Collected data
+ + +
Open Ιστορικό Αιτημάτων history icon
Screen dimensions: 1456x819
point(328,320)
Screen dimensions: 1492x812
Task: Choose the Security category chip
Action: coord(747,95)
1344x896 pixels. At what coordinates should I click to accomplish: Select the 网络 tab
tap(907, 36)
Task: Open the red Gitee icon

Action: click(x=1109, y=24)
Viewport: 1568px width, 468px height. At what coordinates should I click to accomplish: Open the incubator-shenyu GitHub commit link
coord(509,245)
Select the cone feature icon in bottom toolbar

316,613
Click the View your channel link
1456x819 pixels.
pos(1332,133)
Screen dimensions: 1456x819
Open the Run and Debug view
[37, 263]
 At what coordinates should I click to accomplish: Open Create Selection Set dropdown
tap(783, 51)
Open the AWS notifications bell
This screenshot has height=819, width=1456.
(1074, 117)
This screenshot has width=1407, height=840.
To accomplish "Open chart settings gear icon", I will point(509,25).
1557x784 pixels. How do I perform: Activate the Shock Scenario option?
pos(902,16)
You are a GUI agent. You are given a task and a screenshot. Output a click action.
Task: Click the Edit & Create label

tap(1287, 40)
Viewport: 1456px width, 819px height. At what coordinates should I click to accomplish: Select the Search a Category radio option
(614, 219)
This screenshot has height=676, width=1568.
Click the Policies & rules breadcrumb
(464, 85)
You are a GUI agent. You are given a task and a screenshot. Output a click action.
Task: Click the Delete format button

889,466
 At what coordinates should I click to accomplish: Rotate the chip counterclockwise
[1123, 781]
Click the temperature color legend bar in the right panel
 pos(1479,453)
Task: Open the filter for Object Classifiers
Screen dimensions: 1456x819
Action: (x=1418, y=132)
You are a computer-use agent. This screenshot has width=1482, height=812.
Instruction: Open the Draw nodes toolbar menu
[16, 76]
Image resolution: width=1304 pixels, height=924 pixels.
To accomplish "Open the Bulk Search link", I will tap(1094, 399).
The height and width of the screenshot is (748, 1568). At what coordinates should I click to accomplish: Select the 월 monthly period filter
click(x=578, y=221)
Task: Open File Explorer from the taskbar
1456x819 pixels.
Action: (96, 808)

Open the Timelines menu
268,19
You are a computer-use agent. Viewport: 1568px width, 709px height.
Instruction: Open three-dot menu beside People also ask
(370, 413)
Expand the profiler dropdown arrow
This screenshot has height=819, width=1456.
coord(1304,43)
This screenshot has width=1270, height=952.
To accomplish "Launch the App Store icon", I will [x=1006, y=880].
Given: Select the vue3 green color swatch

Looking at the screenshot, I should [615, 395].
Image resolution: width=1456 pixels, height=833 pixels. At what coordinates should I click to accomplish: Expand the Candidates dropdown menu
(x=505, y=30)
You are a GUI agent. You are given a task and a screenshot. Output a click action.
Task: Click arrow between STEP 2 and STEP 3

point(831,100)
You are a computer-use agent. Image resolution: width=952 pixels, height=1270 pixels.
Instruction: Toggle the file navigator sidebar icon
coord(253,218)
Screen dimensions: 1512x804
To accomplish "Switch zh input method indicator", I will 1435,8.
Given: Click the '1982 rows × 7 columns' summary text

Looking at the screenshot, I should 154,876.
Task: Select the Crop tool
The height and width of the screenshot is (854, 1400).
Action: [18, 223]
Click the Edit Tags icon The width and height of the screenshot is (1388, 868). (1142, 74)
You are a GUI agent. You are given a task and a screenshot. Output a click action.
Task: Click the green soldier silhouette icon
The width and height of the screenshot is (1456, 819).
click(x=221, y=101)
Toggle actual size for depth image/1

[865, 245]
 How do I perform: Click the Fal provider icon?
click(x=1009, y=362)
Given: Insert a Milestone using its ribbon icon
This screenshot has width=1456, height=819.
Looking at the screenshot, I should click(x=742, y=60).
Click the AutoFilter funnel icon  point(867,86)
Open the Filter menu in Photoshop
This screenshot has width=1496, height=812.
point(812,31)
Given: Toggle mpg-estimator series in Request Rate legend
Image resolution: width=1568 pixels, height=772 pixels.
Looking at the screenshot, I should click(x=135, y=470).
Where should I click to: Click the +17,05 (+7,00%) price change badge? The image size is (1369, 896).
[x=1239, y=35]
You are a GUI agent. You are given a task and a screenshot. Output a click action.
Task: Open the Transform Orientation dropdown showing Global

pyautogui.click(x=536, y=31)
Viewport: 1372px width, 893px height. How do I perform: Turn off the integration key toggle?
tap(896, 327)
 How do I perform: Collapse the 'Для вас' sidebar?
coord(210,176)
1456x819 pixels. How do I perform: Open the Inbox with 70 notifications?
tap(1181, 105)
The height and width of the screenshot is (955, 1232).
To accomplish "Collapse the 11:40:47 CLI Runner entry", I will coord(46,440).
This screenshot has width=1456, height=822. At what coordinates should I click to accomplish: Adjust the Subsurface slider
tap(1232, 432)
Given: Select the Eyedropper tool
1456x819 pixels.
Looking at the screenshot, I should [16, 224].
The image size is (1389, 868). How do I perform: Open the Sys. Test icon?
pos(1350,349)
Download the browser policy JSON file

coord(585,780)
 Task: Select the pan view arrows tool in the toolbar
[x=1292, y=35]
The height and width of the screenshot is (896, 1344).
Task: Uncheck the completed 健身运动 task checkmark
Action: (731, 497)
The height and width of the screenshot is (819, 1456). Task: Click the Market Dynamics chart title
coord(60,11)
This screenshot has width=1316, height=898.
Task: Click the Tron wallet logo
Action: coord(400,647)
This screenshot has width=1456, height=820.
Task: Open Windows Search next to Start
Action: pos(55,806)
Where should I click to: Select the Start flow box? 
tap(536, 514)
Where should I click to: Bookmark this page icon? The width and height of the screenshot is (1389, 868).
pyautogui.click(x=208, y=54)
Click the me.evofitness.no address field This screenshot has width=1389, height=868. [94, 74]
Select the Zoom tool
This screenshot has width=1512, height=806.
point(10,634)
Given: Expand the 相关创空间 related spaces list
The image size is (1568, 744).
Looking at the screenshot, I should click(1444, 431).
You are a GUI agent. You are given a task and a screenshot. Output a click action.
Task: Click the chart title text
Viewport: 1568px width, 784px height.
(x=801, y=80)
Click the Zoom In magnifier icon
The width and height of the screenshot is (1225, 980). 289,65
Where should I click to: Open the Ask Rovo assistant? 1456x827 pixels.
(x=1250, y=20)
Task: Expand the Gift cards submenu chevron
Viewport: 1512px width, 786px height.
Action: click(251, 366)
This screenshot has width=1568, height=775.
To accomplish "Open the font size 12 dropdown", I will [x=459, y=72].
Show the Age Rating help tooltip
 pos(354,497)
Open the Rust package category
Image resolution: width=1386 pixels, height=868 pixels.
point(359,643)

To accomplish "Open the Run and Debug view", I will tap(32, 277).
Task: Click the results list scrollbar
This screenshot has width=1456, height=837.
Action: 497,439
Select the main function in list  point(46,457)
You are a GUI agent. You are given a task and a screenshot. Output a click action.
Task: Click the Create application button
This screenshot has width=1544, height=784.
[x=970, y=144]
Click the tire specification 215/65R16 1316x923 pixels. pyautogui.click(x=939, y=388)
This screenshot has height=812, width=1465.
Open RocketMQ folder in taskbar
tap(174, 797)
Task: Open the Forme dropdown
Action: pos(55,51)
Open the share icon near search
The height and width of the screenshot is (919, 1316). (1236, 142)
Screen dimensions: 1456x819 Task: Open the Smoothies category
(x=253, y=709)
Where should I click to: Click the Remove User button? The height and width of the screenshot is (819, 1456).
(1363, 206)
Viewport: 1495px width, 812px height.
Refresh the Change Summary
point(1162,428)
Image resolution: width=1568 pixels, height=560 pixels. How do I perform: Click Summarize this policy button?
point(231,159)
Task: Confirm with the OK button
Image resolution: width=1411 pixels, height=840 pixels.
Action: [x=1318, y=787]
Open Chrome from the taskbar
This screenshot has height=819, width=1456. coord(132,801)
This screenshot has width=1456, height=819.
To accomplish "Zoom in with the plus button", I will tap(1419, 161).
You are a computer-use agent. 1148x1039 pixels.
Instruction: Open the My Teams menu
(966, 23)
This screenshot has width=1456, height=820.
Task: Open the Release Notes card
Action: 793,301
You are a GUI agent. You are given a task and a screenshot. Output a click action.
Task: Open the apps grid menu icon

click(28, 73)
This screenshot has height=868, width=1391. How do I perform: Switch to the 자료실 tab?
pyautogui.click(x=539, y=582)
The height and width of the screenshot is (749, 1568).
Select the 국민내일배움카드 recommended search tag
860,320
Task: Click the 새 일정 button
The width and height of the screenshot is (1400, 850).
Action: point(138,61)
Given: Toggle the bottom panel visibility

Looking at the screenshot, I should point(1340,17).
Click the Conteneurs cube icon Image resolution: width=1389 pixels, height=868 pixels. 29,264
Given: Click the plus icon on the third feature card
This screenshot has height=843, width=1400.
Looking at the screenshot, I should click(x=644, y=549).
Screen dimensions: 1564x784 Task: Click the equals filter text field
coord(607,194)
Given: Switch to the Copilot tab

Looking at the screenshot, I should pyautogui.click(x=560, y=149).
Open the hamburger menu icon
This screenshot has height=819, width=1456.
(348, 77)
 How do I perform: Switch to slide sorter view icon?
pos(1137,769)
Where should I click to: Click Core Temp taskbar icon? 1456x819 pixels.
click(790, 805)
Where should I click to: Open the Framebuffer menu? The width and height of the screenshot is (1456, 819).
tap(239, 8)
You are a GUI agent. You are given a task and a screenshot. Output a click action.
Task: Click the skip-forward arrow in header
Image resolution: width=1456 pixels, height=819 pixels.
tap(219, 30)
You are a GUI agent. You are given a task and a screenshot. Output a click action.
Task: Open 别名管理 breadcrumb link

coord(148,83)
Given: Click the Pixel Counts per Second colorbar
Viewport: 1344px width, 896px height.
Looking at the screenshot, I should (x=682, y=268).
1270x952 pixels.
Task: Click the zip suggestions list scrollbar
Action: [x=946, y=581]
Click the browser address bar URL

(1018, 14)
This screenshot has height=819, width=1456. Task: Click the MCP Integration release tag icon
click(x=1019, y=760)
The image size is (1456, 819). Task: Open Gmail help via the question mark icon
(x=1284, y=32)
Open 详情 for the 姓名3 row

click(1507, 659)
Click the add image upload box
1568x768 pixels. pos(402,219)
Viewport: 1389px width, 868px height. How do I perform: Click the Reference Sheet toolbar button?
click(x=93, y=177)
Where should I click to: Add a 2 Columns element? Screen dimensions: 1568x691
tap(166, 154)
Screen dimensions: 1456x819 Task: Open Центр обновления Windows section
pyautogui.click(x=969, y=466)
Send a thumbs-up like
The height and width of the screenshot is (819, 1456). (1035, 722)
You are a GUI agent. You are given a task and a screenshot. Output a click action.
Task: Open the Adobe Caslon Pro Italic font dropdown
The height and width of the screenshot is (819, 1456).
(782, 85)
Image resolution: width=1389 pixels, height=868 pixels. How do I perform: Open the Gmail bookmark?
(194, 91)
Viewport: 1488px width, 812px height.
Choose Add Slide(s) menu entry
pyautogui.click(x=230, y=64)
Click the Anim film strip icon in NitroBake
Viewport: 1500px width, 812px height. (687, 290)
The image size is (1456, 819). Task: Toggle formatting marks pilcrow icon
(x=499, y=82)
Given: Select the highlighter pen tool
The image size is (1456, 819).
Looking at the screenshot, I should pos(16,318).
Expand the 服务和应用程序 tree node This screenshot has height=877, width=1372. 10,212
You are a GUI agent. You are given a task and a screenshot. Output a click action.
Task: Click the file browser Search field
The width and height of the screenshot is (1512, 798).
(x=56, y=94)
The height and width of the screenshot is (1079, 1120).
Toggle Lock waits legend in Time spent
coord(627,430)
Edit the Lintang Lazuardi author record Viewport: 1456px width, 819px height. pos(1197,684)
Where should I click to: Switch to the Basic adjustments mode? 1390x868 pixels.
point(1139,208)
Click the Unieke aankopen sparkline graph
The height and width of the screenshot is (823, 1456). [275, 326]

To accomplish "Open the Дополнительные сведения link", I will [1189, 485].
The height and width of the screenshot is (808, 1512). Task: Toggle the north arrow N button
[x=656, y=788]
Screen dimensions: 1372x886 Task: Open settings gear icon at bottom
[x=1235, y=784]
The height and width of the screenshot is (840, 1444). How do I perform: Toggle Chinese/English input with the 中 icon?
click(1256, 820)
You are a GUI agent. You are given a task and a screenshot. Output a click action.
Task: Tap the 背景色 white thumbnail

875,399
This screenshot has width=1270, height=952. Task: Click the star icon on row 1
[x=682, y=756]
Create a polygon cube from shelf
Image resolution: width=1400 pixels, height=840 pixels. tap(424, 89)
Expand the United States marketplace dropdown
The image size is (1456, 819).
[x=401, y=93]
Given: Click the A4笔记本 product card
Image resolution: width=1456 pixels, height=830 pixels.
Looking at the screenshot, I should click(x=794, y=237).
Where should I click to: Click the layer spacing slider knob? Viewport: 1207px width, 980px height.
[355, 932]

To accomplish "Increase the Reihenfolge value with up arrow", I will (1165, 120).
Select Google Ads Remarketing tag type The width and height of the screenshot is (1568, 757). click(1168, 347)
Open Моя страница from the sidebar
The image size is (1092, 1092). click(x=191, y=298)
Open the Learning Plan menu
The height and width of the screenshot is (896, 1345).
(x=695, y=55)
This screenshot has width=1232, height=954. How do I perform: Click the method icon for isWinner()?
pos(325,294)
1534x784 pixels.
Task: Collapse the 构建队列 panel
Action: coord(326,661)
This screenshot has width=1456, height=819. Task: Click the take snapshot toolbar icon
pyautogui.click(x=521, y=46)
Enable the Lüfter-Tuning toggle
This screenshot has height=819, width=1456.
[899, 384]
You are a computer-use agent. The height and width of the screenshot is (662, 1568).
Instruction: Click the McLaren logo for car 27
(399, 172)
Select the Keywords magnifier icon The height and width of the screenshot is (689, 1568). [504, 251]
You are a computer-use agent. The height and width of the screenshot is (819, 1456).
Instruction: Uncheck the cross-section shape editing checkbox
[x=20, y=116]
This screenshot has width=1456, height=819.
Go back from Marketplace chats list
+ + +
Your instructions
Return, with no change at all, every line in the entries above from the line containing "Toggle actual size for depth image/1" through the line containing "Given: Toggle mpg-estimator".

Reply to the task
Toggle actual size for depth image/1

[865, 245]
 How do I perform: Click the Fal provider icon?
click(x=1009, y=362)
Given: Insert a Milestone using its ribbon icon
This screenshot has width=1456, height=819.
Looking at the screenshot, I should click(x=742, y=60).
Click the AutoFilter funnel icon  point(867,86)
Open the Filter menu in Photoshop
This screenshot has width=1496, height=812.
point(812,31)
Given: Toggle mpg-estimator series in Request Rate legend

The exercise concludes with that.